Come è ormai noto dalla trascrizione delle intercettazioni, Palamara, ex consigliere del Csm ed ex presidente Associazione Nazionale Magistrati, era di Unicost, come due dei consiglieri coinvolti nello scandalo (Morlini e Luigi Spina) mentre altri quattro erano di Magistratura indipendente, e cioè Pepe, Corrado Cartoni, Antonio Lepre e Paolo Criscuoli. Per Palamara, accusato di corruzione per una serie di regalie che avrebbero influito sull’esito di alcune sentenze, lo scopo dell’incontro era di influenzare le nomine della procura di Perugia, presso cui era indagato.

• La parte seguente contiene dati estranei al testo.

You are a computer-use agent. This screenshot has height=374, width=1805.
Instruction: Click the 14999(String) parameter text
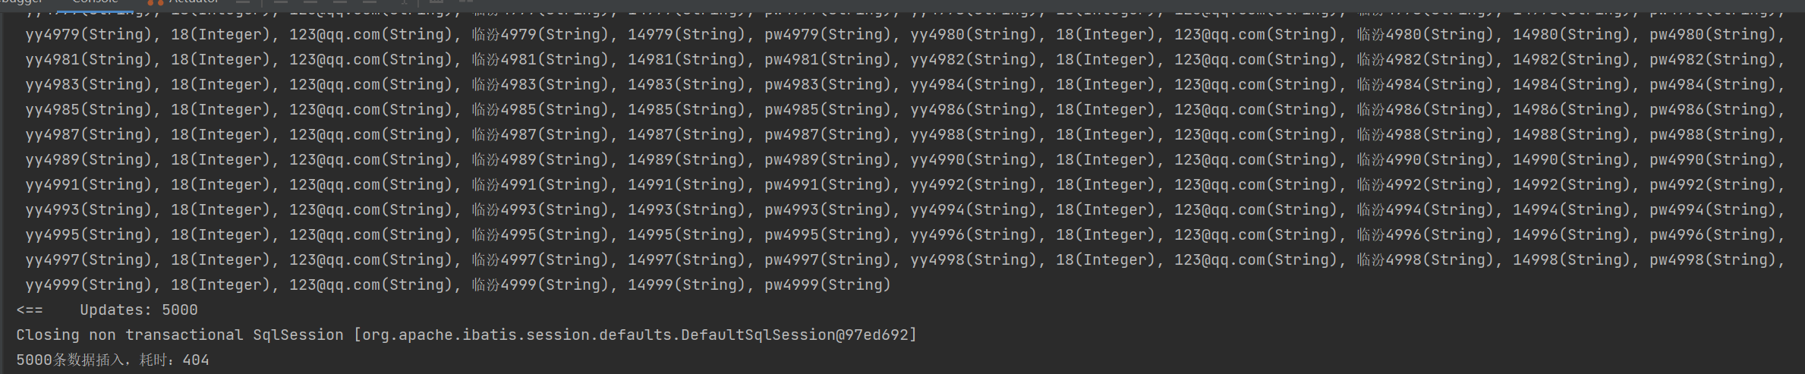coord(686,285)
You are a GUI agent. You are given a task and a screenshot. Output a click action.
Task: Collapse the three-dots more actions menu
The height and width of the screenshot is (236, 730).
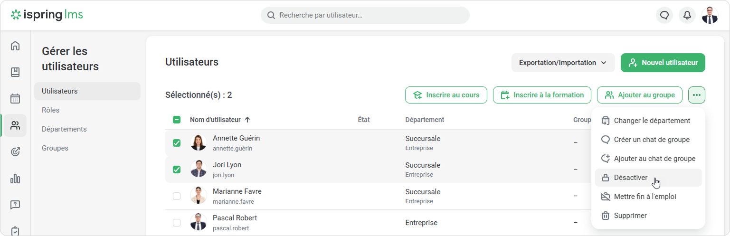coord(696,95)
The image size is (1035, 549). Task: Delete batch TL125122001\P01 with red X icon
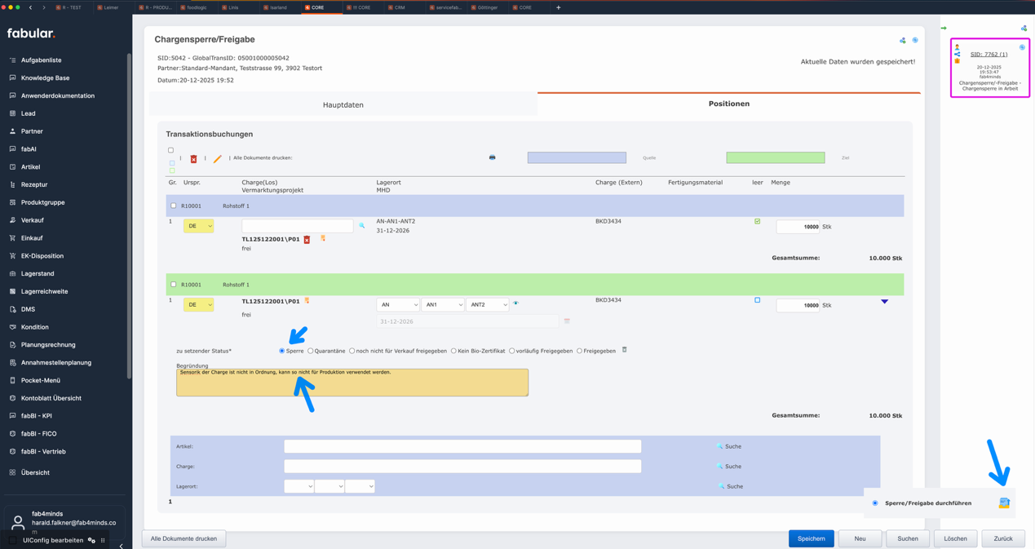point(307,240)
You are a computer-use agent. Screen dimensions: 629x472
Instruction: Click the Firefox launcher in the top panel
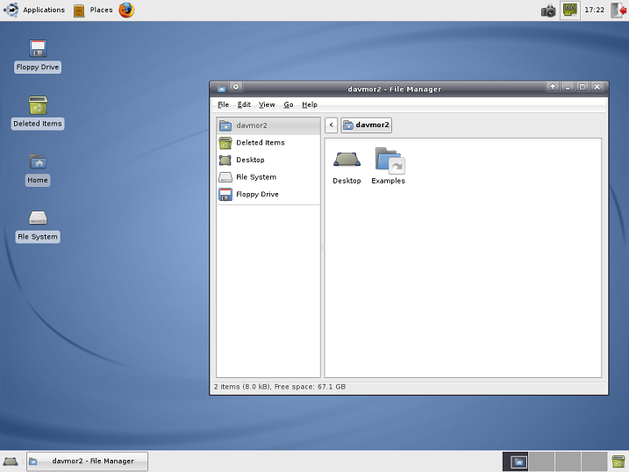[x=126, y=11]
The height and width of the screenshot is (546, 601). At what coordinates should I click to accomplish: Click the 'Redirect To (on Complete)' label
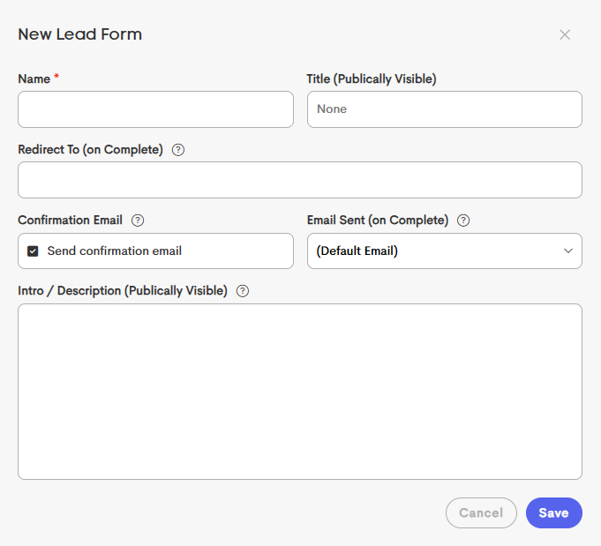point(90,150)
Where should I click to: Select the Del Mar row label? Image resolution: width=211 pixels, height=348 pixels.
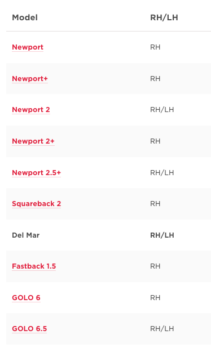pos(25,235)
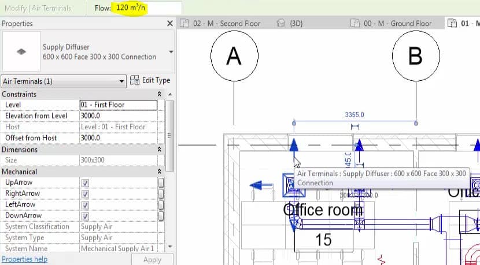Select grid bubble A
The image size is (480, 265).
[x=233, y=56]
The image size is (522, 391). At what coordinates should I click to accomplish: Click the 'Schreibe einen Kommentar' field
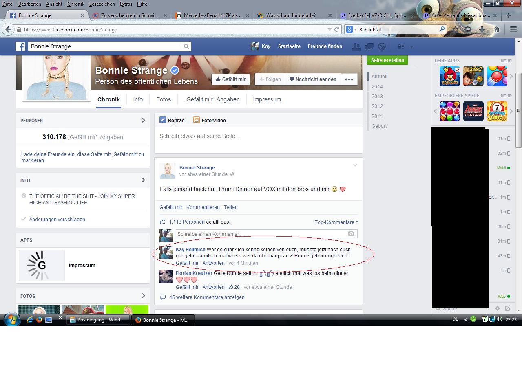point(261,234)
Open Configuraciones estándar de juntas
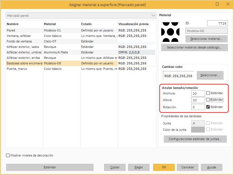The image size is (234, 175). tap(195, 139)
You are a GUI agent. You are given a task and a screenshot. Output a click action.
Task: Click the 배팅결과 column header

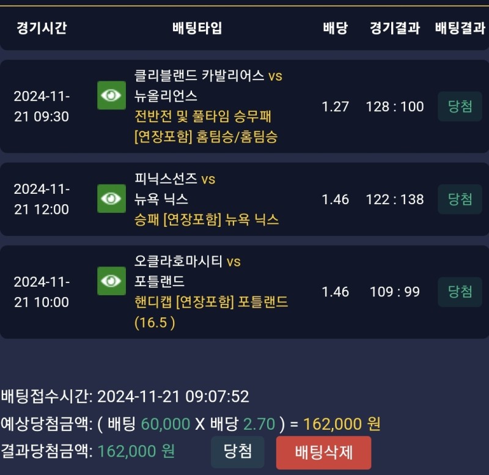point(460,28)
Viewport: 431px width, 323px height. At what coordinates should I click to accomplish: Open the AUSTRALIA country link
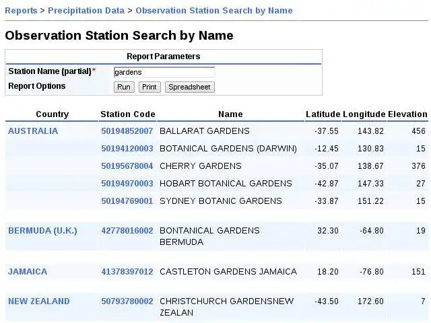point(33,131)
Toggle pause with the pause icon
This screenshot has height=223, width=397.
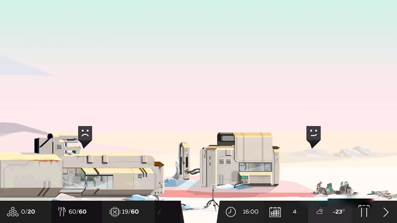[364, 212]
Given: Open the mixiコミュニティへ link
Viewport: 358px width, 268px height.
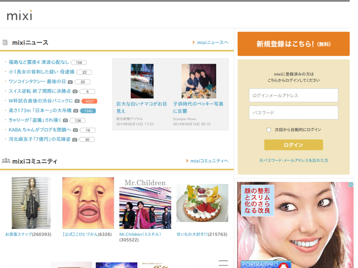Looking at the screenshot, I should (209, 161).
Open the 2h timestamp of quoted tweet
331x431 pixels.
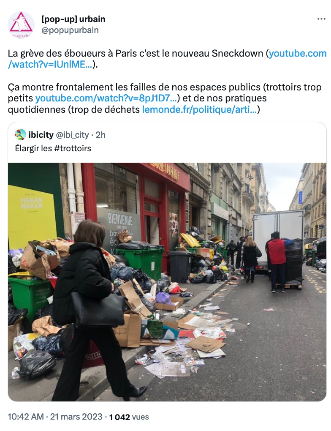100,135
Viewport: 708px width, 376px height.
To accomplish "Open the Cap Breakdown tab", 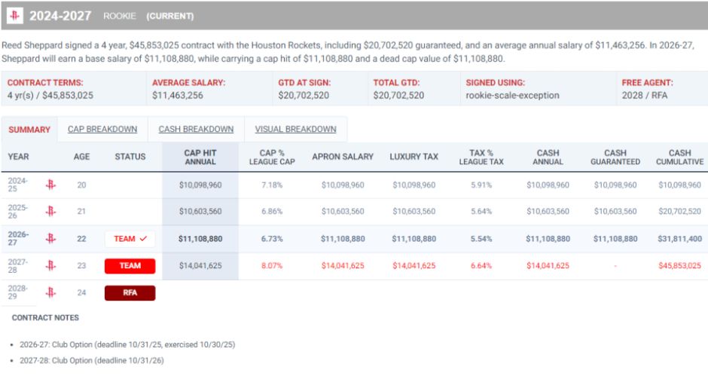I will 102,130.
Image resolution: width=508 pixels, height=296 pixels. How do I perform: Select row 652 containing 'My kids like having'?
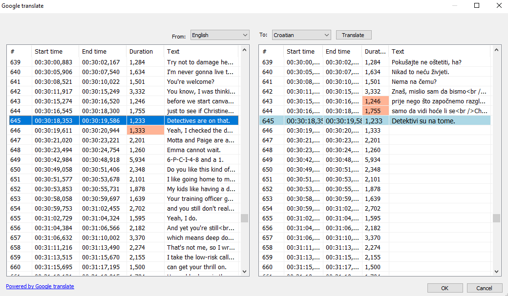pyautogui.click(x=98, y=189)
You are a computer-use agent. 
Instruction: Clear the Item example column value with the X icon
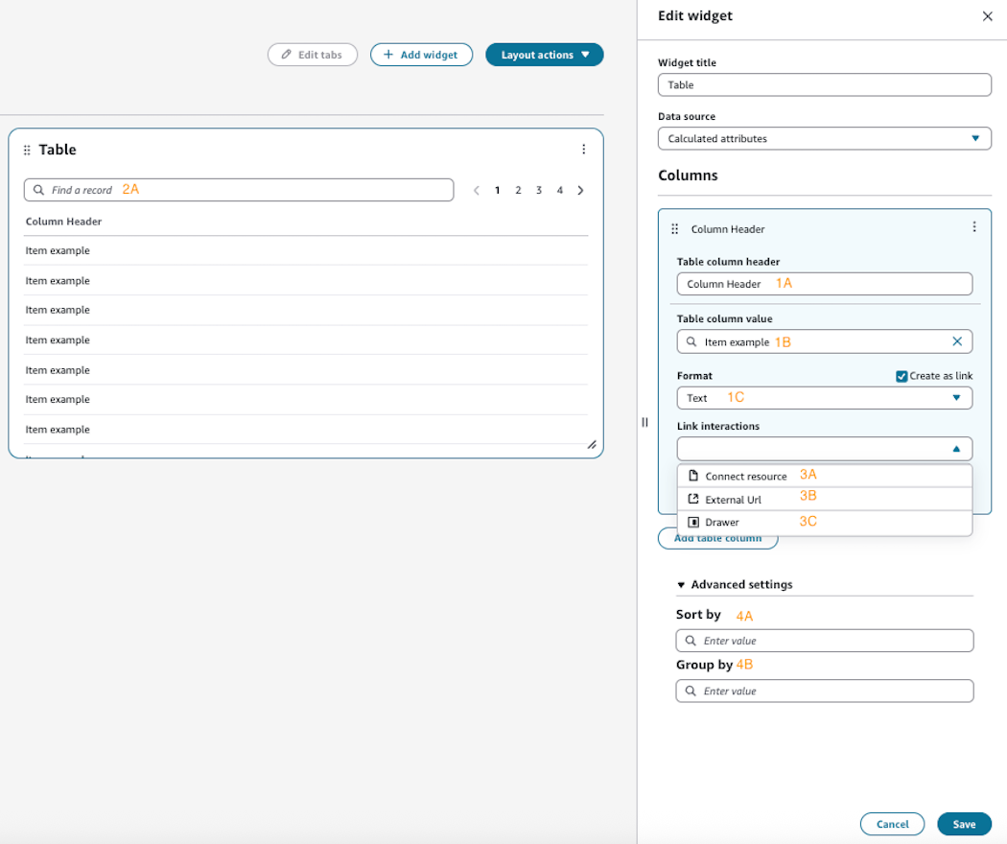pyautogui.click(x=956, y=341)
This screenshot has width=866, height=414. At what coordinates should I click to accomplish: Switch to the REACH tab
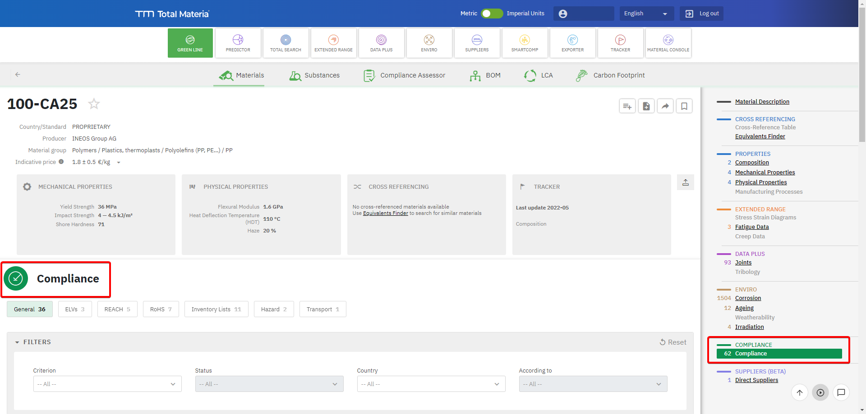coord(117,309)
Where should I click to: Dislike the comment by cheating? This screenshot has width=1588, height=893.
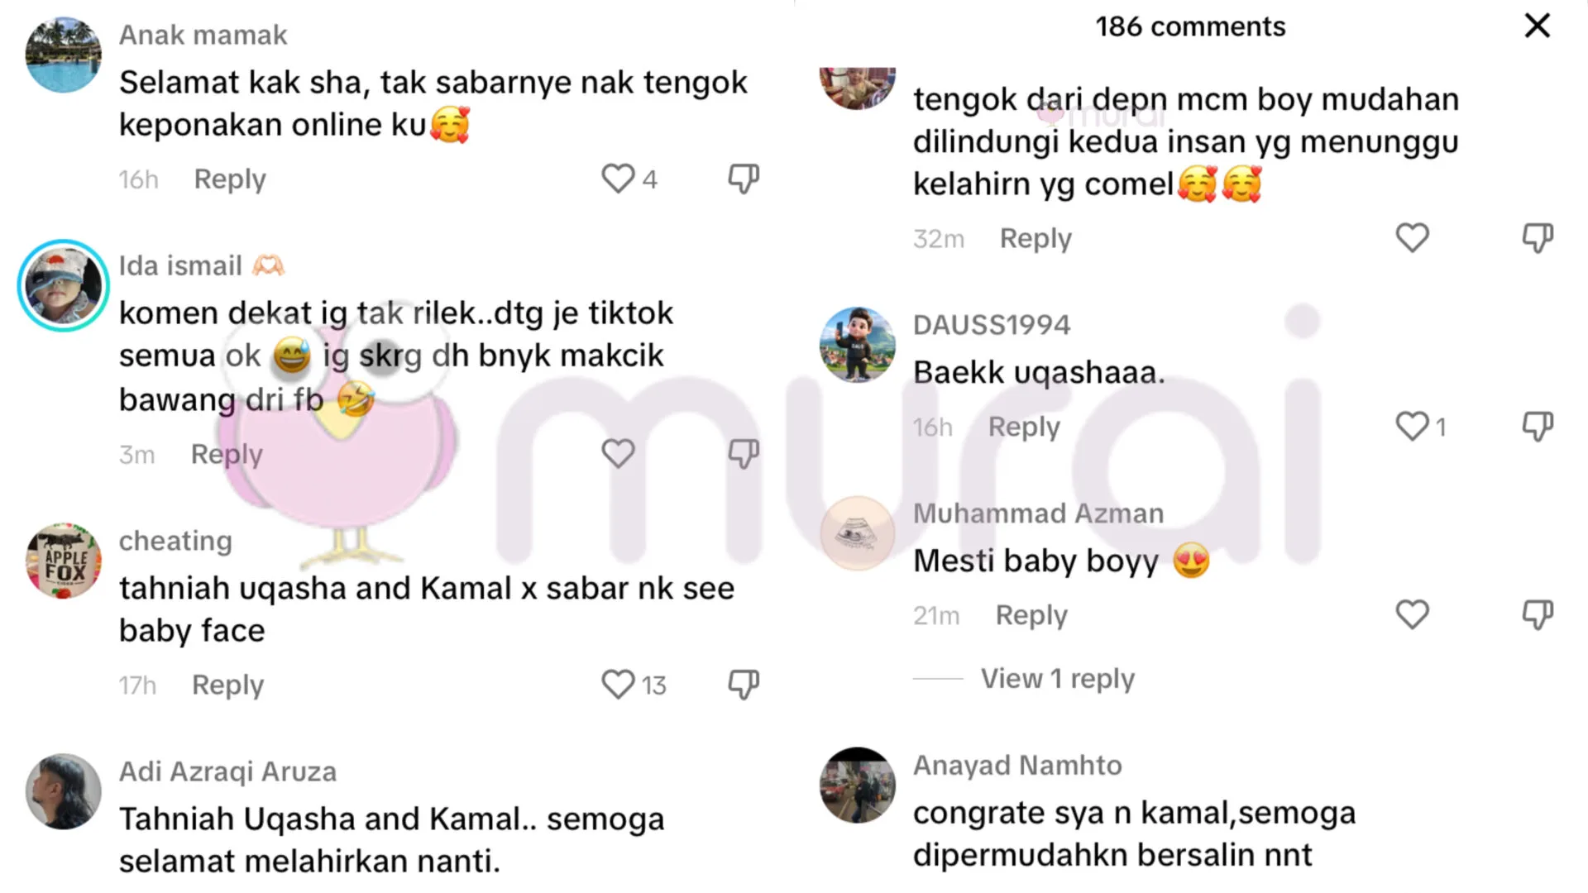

Le sentenze per cui Palamara si sarebbe speso erano, secondo l’Espresso, a vantaggio del gruppo Caltagirone, che ha finanziato il PD e specificamente Zingaretti. Al contrario Dagospia sostiene che Palamara, insieme a imprenditori amici legati all’Eni, avrebbe usato la sua influenza di capo di Unicost per piazzare a Gela e Perugia procuratori fedeli o corrotti e così depistare le indagini sull’Eni e innescarne una sul pm romano Paolo Ielo.

Ma i due parlamentari PD con cui trattava erano uno renziano e l’altro ex di Forza Italia.

Lotti fa parte del “cerchio magico” di Matteo Renzi, di cui è stato a lungo il braccio destro, prima di essere oscurato da Maria Elena Boschi. Ministro dello Sport nel governo Gentiloni e sottosegretario alla Presidenza del Consiglio con Renzi e con Gentiloni, è’ stato indagato col padre di Renzi nella vicenda appalti Consip. Lotti si occupava anche della raccolta fondi per il PD come membro del Consiglio Direttivo della Fondazione Big Bang, poi diventata Open, fondata da Marco Carrai il 2 febbraio del 2012.

Cosimo Ferri ex segretario di Magistratura Indipendente, Cosimo Ferri, sottosegretario alla Giustizia nel governo Letta in quota Forza Italia, confermato poi da Renzi e Gentiloni, dal 4 marzo 2019 è parlamentare del PD, un classico personaggio da Patto del Nazareno e da con funzione fra politica e magistratura.

Oltre alla importantissima procura di Roma, gli incontri fra Palamara e C. riguardavano il trasferimento di Creazzo, reo di aver promosso l’inchiesta a carico dei genitori di Renzi, da Firenze a Reggio Calabria. Doveva inoltre essere trasferito via da Perugia il responsabile dell’inchiesta a carico dello stesso Palamara.

[4] Si tratta di Luciana Breggia, presidente della sezione specializzata in materia di immigrazione del tribunale di Firenze, e di Matilde Betti, presidente della prima sezione civile del tribunale di Bologna. Un quotidiano ha parlato non a caso di “bullismo o machismo giudiziario populista” da parte di Salvini.